(Dataset entries)
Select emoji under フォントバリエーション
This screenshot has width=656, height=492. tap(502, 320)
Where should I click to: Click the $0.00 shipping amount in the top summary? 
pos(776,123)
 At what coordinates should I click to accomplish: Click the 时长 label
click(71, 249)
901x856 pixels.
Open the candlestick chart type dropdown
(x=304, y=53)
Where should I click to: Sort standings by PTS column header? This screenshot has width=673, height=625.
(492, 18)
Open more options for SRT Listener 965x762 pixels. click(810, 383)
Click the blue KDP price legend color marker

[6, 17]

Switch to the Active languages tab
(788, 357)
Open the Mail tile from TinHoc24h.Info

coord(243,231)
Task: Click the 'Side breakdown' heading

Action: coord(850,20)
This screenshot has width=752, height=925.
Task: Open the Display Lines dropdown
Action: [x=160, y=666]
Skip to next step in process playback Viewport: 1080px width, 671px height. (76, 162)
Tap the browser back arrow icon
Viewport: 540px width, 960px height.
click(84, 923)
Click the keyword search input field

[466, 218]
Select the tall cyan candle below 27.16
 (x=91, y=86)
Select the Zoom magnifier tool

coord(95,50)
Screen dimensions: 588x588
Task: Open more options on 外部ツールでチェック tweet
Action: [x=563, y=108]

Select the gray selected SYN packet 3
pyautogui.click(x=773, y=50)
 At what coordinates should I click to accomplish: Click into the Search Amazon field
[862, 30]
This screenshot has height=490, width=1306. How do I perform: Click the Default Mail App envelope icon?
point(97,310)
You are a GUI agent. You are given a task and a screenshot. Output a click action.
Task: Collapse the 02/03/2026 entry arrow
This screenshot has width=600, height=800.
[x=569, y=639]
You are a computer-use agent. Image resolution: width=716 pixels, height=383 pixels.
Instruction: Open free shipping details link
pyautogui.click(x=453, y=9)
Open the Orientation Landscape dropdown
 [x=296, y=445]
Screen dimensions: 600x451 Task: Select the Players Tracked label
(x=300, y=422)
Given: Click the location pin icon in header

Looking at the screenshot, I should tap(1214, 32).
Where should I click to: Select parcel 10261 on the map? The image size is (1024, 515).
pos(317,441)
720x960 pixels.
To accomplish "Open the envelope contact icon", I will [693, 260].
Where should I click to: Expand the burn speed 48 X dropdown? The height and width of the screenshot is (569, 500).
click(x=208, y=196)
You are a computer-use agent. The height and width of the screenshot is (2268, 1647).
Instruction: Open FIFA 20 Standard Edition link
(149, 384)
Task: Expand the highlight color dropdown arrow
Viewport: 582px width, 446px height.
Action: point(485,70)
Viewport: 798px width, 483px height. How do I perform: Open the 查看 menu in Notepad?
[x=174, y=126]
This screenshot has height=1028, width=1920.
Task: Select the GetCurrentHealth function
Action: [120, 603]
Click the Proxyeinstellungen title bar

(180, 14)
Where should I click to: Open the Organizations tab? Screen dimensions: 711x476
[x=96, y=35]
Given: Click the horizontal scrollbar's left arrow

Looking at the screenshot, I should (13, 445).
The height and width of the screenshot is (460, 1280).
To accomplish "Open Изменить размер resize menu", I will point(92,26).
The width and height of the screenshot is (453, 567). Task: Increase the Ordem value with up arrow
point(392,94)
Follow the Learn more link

▸ **What is being asked**
Where does the word "computer" appear in the records? Copy every line that holds it.

▸ **Output for this task**
You are a computer-use agent. Image resolution: width=716 pixels, height=383 pixels.
You are a computer-use agent. The height and width of the screenshot is (2268, 1647).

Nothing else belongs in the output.